Four years later, the Tate Modern Art Galleries exploded onto London’s cultural scene. Today, the Tate Modern Museum is one of the top 3 UK tourist attractions, so it is hardly a surprise that it brings £100 million to the London economy every year.
This economic influence comes as a direct result of exceptional and consistently innovative art exhibitions.
The curatorial history of the Tate Modern Galleries in London: free displays
Countless famous names grace the walls of this gallery. A true world player, it is home to works by Warhol, Lichenstein, Picasso, Matisse, and Rothko.
Throughout its 18-year history, the Tate Modern gallery has always displayed artwork according to themes, and never chronology. A piece made in 1900 could happily sit next to one from 2018, as long as they are thematically linked. This subjective approach to curation means there are frequent changes in Tate Modern Museum’s displays. Every five years or so, its curators refresh the way the artworks are presented.
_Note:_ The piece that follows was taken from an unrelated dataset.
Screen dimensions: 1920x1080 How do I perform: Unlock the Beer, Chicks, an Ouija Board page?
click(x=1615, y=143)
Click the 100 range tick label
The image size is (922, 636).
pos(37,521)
The initial hanging sat from 2000 to 2006, and split the artworks into:
• Still Life/Object/Real Life
Unveiled in 2006, the second hanging within the Tate Modern Museum & Gallery focused on the pivotal moments of 20th-century art. It gave visitors specified areas for:
• Material Gestures
• Poetry and Dream
• Energy and Process
• States of Flux
This rehang had been a resounding success, so there were fewer alterations on the third hanging in 2012:
• Poetry and Dream
• Structure and Clarity
• Transformed Visions
• Energy and Process
• Setting the Scene
In June 2016, Tate Modern curators rearranged the artworks into the following categories:
• Start Display
• Artist and Society
• In the Studio
• Materials and Objects
• Media Networks
• Between Object and Architecture
• Performer and Participant
• Living Cities
Every one of the rehangs has focused on the dialogue between artists. One of the most highly-regarded juxtapositions is between Claude Monet’s Water-Lilies and Mark Rothko’s Untitled. By sitting them next to one another, visitors can appreciate how two artists display their captivation for dappled and changing light in a starkly different way.
Tate Modern: A sweet gift from a sugar merchant
Viewing some of the world’s best contemporary art at Tate Modern Galleries is free, and we have sugar and philanthropy to thank for that.
Henry Tate, a 19th Century sugar merchant, first donated £80,000 and a vast collection of contemporary paintings to the government and by proxy, the people and visitors of the United Kingdom.
Now, five million people are visiting Tate Modern Museum in London every year. Because of Henry Tate’s original donation, the diversity of great art, reflected both by the building and the artworks inside, is an idea offered to everyone.